Кстати, все художники рисуют Юру с голубыми глазами. И я сама всю жизнь так считала, и в первой своей статье (нынешняя – вторая) о нем написала «его измученные голубые глаза». Норштейн с хохотом предложил убедиться, что они у него «карие». Вообще он был недоволен, что я его назвала «живущий гений». Кстати, что-то у него с этим цветом глаз вообще непонятное. Я и сама рисовала его неоднократно. В профиль глаза синие, а прямо смотришь – как чай… Все дело, видимо, в том, что у него особая оптика глаз. Голубая оптика. Видимо, просто предназначенная для съемок. Хотя сам он убежден, что стал кинорежиссером по чистой случайности. Все было случайно! Вдруг обнаружил объявление о наборе на курсы мультипликаторов. Вдруг повстречал в коридоре студии Сашу, Александра Жуковского, постороннего человека, который работал совершенно в другом месте, оператором документальных фильмов…Внимательно на него посмотрел. И затем пригласил его снимать «Цаплю и журавля».

Кстати, Теодор Бунимович, первый из его операторов, еще на «Лисе и зайце», был фронтовым кинооператором и в годы войны получил премию американскую «Оскар» за программу фронтовой хроники.

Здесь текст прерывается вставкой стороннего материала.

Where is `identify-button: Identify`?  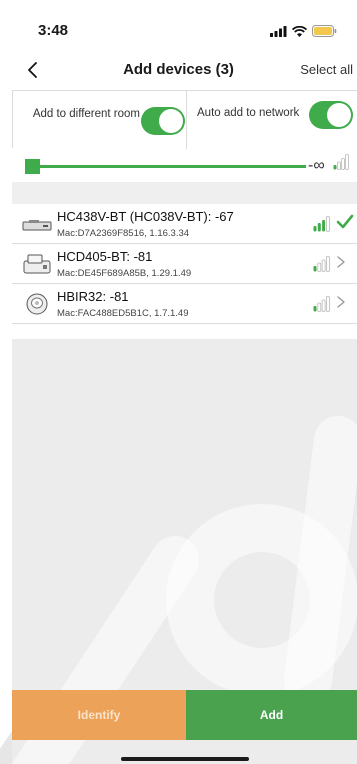
identify-button: Identify is located at coordinates (99, 715).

То есть не он получил, а за него получили. Об этом тогда никто не мог знать.

С Жуковским Юра осуществил изобретение своей жизни – съемочный станок с подвижными ярусами и камерой. Впервые в мире на «Цапле и журавле» камера смогла передвигаться вдоль ярусов станка, и ярусы можно было наклонять и двигать в любом направлении.

Поэтому «Цапля и журавль» был первым фильмом свободы для Норштейна и Жуковского. Начинался путь к совершенно новому пространству кадра. До этого было что: стоит станок с ярусами стекол. На нижнем ярусе дальний план, скажем, лес и горизонт. На среднем – пеньки и деревья. На верхнем – лежит рисунок зайчика с узелком. Берем пинцетом заячью ступню, кладем слегка выше, камера надо всем этим щелкнула раз – зайчик едва шевельнул лапкой. Два – зайчик шевельнул лапкой как следует. Вроде бы пошел. Такова техника перекладки. Пинцетиком переложили лапку на миллиметр – началось движение, снято. Это занятие долгое, мелкое.

А журавль в «Цапле и журавле» не просто ходит, но все вокруг него живет и дышит, мир кружится, раздвигается, мы видим далекие перспективы… Это уже не театр, не сцена, где сзади стоят грубые кулисы и зрителю там нечего делать. Мы летим туда, в глубину, нам можно. Плоский рисунок превратился в волшебную, многоступенчатую панораму…

У Норштейна, кроме того, есть некоторые особенности в съемке. Так не работает никто. Никто даже не понимает, как это сделано.